The National Intelligence Grid (Natgrid) Project of India is a very ambitious and much needed initiative provided it is adopted and executed in a legal and constitutional manner. The Natgrid project would be legal and constitutional if the same is supported by a constitutionally sound law.
However, Indian government is not very much interested in enacting suitable laws that can reconcile the civil liberty and national security requirements in India. For instance, the unique identification authority of India (UIDAI) is running the unconstitutional Aadhar project even at the cost of civil liberties, constitutional rights and public money. Similarly, the central monitoring system of India has been implemented with great disregard to civil liberties and without any legal framework.
Now the Indian government is once again committing the same old blunder. As per the Economic Times, the home ministry will soon issue an executive order to give a legal framework to Natgrid. This would grant 11 security agencies real-time access to 21 citizen databases to track terror activities. There are serious civil liberties issues involved in such a preposition and such an executive order would not be free from illegalities.
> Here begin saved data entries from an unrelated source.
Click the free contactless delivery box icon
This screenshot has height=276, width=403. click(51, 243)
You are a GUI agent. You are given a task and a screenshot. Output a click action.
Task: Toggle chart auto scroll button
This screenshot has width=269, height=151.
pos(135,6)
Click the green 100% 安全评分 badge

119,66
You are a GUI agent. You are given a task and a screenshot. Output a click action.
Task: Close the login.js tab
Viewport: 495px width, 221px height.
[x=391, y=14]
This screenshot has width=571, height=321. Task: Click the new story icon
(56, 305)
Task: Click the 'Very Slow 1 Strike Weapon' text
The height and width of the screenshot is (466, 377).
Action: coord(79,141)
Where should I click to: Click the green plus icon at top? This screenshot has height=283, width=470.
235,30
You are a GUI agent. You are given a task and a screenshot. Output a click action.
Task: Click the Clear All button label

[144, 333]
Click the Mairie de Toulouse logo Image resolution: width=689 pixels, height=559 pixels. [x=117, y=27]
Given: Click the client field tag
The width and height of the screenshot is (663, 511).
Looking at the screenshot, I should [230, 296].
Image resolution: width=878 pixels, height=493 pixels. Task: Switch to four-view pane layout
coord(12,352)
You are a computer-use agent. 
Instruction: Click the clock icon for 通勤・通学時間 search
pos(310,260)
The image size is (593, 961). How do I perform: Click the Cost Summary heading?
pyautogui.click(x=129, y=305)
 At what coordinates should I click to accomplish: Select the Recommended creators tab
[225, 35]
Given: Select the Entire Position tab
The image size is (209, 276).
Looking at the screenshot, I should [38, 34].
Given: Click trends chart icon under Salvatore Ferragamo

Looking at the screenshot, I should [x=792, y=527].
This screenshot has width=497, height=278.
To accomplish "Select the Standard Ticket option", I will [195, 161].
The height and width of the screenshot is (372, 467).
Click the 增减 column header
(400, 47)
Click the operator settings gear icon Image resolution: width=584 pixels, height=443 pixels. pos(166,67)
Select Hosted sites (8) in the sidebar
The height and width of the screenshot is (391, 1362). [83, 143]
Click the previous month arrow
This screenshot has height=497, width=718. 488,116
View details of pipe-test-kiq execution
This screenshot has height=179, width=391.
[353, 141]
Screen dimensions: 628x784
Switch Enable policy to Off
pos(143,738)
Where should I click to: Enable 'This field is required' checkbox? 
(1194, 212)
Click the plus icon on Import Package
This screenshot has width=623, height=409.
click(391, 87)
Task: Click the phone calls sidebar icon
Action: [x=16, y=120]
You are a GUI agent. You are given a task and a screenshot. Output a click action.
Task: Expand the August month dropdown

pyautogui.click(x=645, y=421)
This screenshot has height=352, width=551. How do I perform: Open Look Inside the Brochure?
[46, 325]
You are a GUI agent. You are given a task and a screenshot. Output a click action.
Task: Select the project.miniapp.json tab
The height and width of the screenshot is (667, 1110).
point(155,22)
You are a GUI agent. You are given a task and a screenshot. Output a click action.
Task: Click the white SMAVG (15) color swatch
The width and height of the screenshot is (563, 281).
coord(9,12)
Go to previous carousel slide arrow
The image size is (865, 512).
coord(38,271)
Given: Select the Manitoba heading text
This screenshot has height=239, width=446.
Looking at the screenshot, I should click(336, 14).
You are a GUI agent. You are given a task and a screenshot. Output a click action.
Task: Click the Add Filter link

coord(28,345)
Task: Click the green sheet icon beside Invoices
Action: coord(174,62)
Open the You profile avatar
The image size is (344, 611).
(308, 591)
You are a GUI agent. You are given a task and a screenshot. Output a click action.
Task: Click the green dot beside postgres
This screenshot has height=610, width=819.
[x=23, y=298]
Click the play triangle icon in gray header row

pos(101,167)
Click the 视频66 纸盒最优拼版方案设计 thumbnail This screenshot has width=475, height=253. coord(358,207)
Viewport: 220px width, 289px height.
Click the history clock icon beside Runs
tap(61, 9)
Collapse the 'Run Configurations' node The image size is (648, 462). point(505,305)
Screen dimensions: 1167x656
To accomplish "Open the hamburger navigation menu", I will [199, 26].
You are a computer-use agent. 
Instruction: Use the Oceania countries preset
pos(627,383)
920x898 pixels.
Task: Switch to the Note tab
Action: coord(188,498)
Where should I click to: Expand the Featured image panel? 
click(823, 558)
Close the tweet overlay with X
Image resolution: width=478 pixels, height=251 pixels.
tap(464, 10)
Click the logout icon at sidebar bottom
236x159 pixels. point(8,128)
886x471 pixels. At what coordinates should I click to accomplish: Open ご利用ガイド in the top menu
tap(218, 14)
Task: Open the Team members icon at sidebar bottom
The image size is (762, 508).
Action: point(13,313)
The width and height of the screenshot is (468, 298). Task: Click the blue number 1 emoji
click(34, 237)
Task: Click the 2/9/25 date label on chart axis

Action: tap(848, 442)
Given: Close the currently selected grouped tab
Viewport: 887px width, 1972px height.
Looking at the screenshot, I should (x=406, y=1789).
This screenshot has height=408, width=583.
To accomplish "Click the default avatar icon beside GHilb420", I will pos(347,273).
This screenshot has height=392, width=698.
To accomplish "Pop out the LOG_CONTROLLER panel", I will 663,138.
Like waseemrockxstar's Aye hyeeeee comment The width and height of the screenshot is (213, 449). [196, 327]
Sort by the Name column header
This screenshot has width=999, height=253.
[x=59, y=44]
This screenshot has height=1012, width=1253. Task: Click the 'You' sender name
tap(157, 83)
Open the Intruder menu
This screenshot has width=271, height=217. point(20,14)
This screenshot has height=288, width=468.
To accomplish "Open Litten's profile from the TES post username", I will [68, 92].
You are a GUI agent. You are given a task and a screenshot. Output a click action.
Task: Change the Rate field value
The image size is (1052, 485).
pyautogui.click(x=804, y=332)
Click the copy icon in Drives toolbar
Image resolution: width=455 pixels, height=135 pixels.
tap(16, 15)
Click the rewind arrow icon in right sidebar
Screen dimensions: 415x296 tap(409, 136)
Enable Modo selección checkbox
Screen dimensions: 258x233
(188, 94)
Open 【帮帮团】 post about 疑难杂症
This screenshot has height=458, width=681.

The need for such a executive order has dawned upon the government as the various ministries and departments, called as the “provider agencies” that hold the 21 citizen databases like bank account details, telephone records, passport data and vehicle registration details, will need a “legal mandate” to link and share their databases in real-time through the Natgrid with the various intelligence and investigative agencies, termed as “user agencies”.
But this is hardly a method that can be termed as constitutional and it would be definitely challenged in Indian courts.